### Records shown:

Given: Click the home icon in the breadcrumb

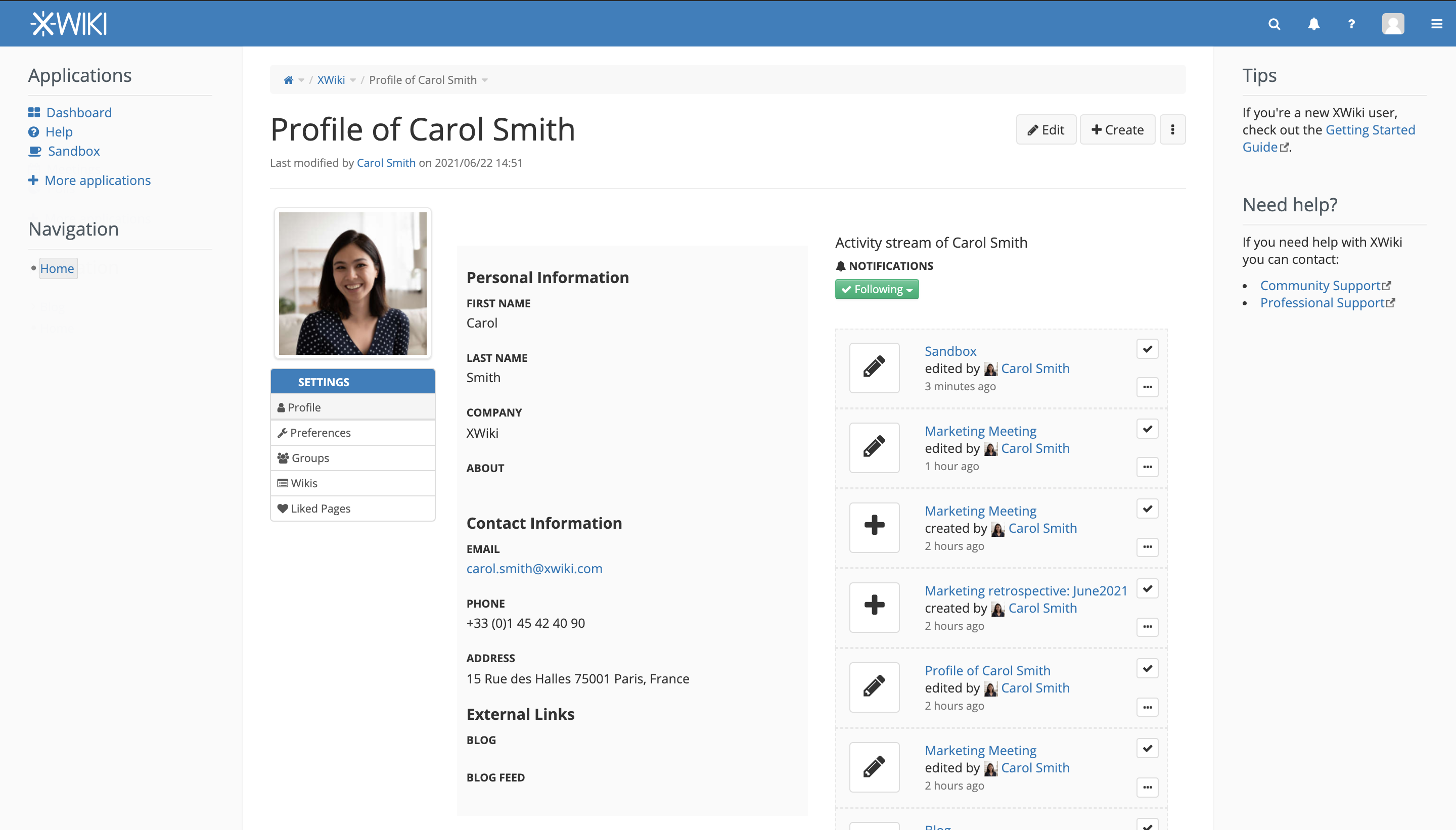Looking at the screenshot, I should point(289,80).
---
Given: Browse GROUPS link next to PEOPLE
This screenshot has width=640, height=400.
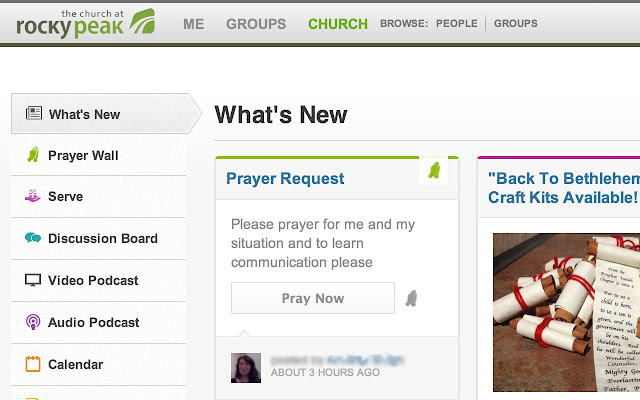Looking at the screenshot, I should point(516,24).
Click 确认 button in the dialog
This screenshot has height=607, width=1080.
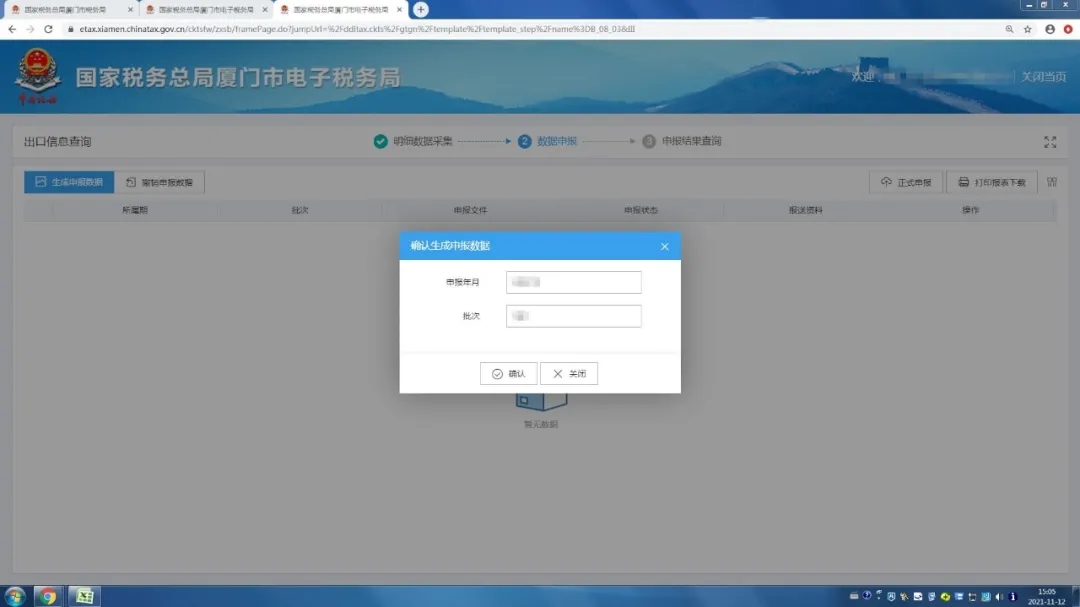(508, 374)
---
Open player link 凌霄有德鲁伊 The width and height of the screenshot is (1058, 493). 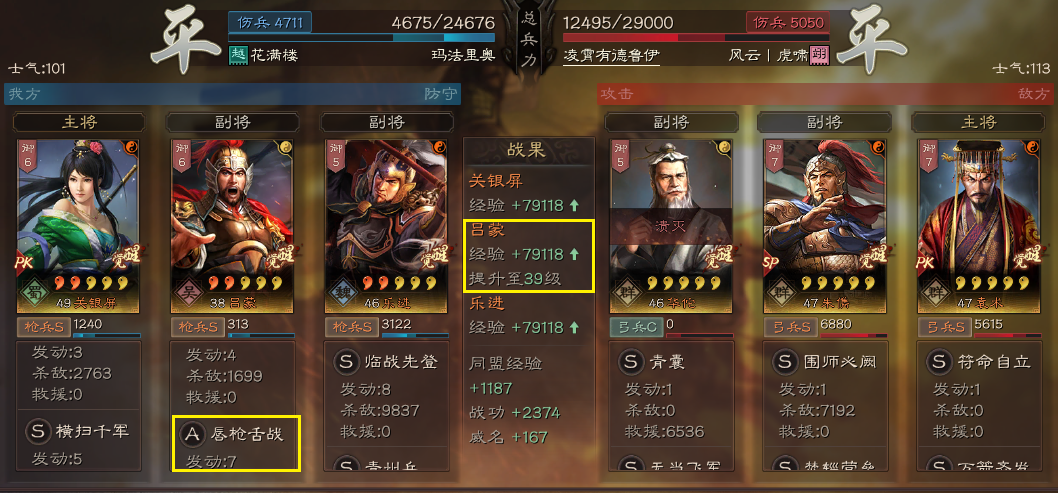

### Written problem:
Count how many lines in the entries above contain the string "Given". Give only the number.

### Result for this task:
2